In total, some 100 people live here, which means the population is declining very fast (january 2014).
The island itself is a beautiful place, but after the last typhoon, two years ago, many trees were toppled, houses destroyed, and since then weeds have mostly taken over the place. Literally. They provide excellent cover for the monkeys (Angaur is known as Monkey Island), and so the weeds, the monkeys, and the lizards are some of the problems the people of Angaur face.
Life here is mostly quiet, though difficulties can of course happen here as anywhere; but life is only mostly quiet. The ocean controls much of the traffic to the island, and apart from the Palauan Ministry Aviation which operates a plane on fridays, the ocean controls the weekly ferry from Koror and the occasional speedboat. The ocean provides also a variety of foods. From crabs to fish, all the way up to sharks.
But the ocean is not always quiet and that affects the flow of goods, mostly food, and sometimes there are even casualties. Not too long ago, three fishermen went out, and only one made it back. The other two were never found.

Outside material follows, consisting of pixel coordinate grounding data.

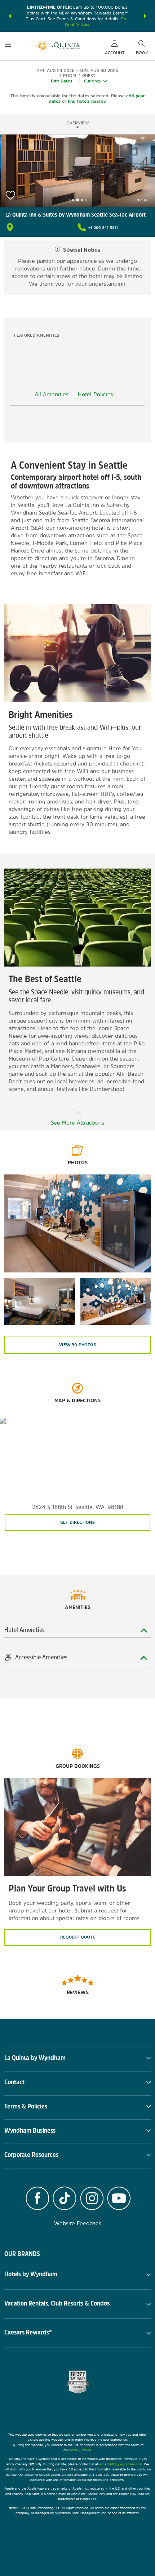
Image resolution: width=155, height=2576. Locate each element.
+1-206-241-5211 (103, 227)
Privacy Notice (80, 2450)
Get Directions (77, 1522)
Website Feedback (77, 2223)
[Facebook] (37, 2199)
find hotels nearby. (87, 101)
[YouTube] (119, 2199)
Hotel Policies (95, 394)
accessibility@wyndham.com (120, 2464)
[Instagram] (92, 2199)
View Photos (77, 1345)
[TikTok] (64, 2199)
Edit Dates (61, 81)
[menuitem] (8, 46)
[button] (9, 16)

For a small society, it is a huge shock.
A specific Palauan tradition is that on a funeral or memorial service, the guests bring a token for the family. From tradition, this is a sum of money, and it greatly helps the family, though it can easily place a burden on the giving part.
For us, we try to navigate as well as we can, and do not try to be in the way too much or too little. The planned memorial service pauses our planned activities at the moment, such as the pre-school children’s mornings and the dancing classes.
At the island there are two churches, the Angaur Evangelical Church and the Catholic Church. The rooms where we are staying in, are at the back of the Evangelical Church. Right outside are banana trees, some coconut trees and the remains of a papaya tree which unfortunately was toppled when we were cutting back the jungle.
We have got to known a guy “Jewish”, who has a remarkable story. His father died some years ago, his mum had a stroke, and he himself fell out of a beetle nut tree, leaving him with broken bones everywhere and in a coma for months.
He has to learn a lot of things all over again, but his happiness such a testimony and positive example! He talks about how he wants to join the US army, and about his girlfriend in Korer. He’ll probably go to a boarding school there, and as soon as you’re used to that, the step to a college or university in the US is not really a big one, socially.
So far, that has proven to be a brain drain because the people are leaving not only Angaur but also Koror.